General Discussion
In reply to the discussion: The "Good Old Days?" Well, not so much, really. [View all]Collimator
(1,875 posts). . . That the Biblical story of the Garden of Eden represents the human yearning for an imagined simpler time of ease and comfort. It has also been argued that theories of a Golden Age of Matriarchy when women ruled and humans lived in harmony and with justice are just nostalgic longings for when we were young children and our mothers provided for us and protected us and our problems were easy to resolve.
Jean Auel's Earth's Children series features a passage in which one of the characters dreams of their Earth Mother Deity no longer providing for their needs directly which is seen as an allegory for humanity moving from hunting/gathering to farming.
Change is the only constant in the Universe and memory is mutable. Things ARE a lot better for a great many people nowadays, but we have a social communication structure based on complaining. That's not necessarily bad; acknowledging when something is wrong is the first step towards efforts to improve it. The problem is that some people are adept at magnifying those complaints and laying the blame with the wrong parties.
One of the things that pisses me off is the framing of poverty as a moral deficiency on the part of the poor and suggestions that they are destroying our society or way of life or whatever. Poor people aren't ruining the world! They don't have the power to do anything of the kind! Most of them are expending every inner resolve they have on just surviving. And some people run the limits of their stength and fall apart.
People shouldn't have to be towering heroes of the Human Spirit just to survive. Most of us aren't. We're just humans, trying to get by. But the only people who can be forgiven for just "being human" are the Right-Wing Mouthpieces who claim to speak for God when it comes to telling the rest of us how to live our lives.

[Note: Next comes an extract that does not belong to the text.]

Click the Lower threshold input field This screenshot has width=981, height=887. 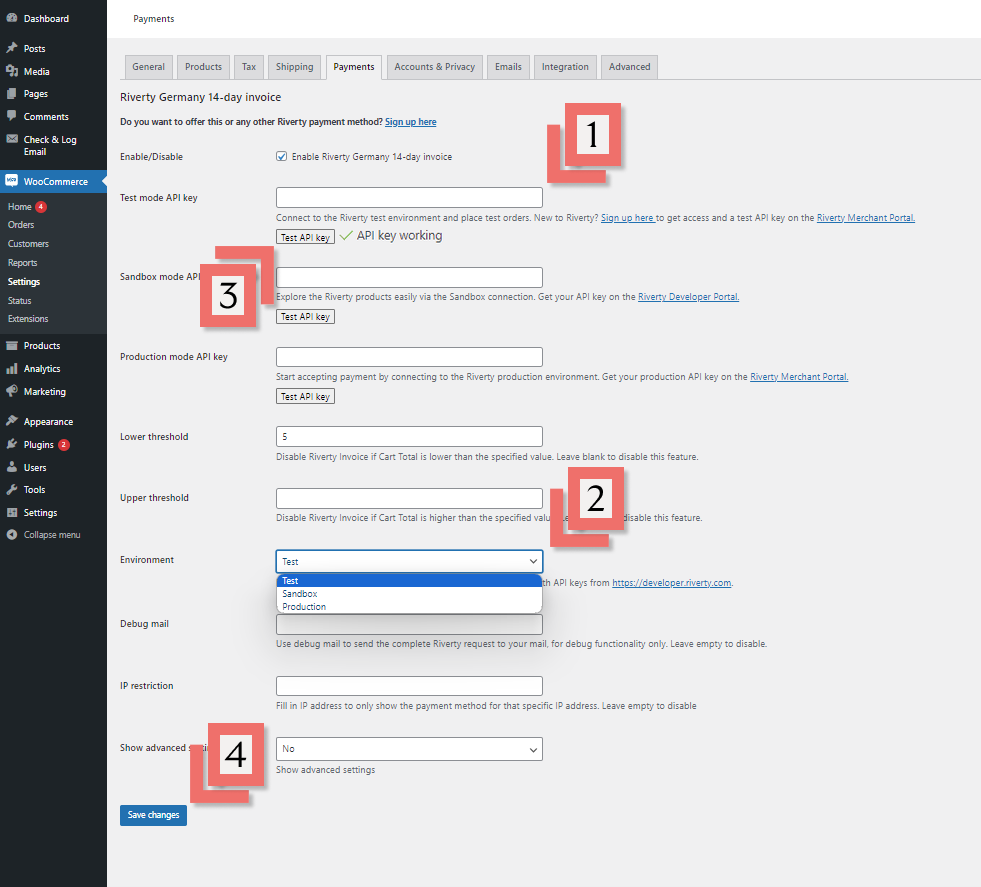pos(409,437)
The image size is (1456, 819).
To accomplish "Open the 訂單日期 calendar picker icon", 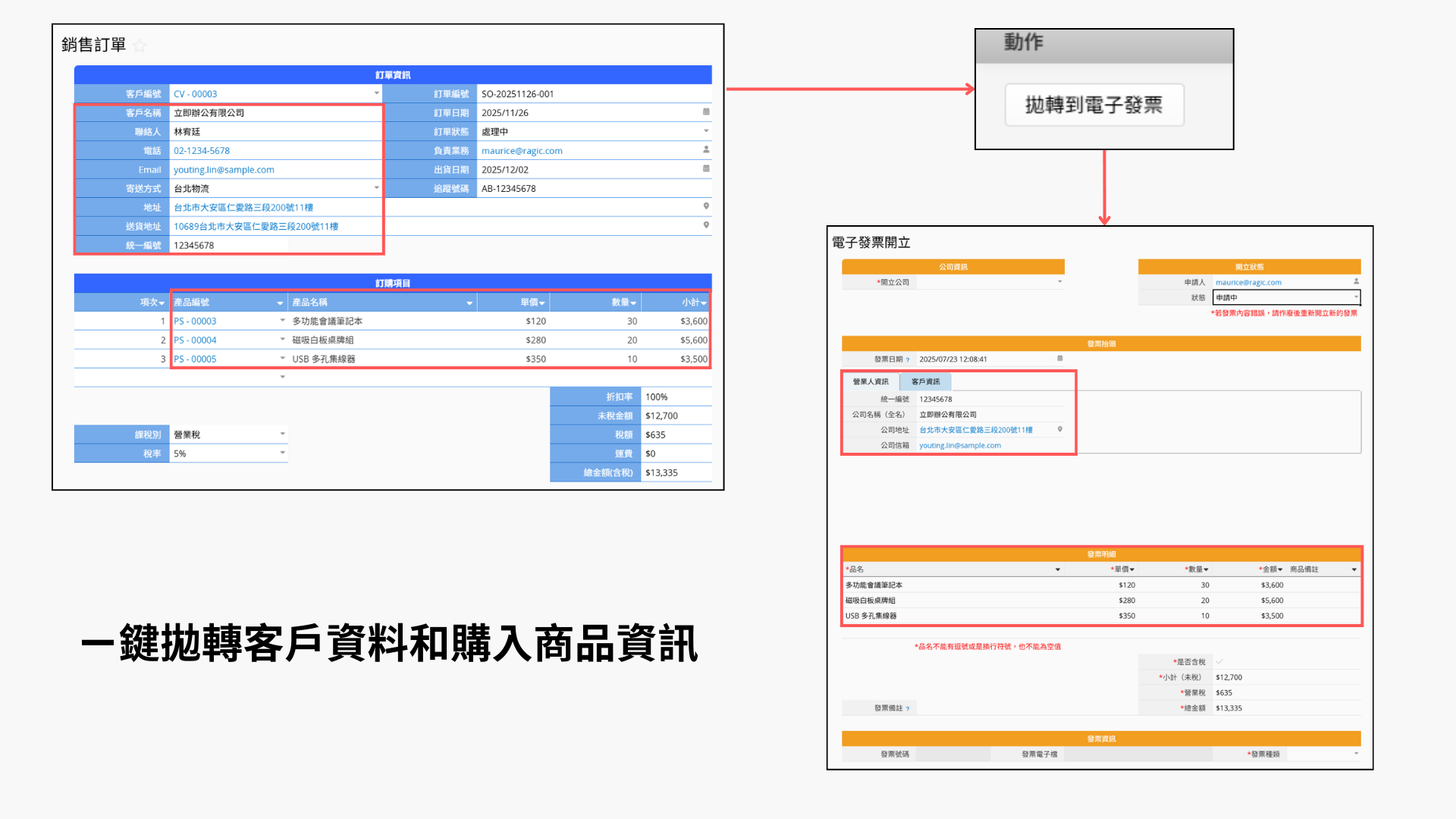I will pos(706,112).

(I dare say that I have gone off topic. Allow me to return.)
Earlier today, I ran water from different faucets in my home and I flushed away unmentionable materials with the simple push of a lever. When my late father was a boy-- living in a major US city-- they still used chamber pots and had to go to publicly-operated facilities to bathe.
Things. Are. Better. Now. . . And things are different-- finding flexibility to meet new challenges makes more sense than trying to turn back the clock to a world none of us can remember with any objectivity anyway.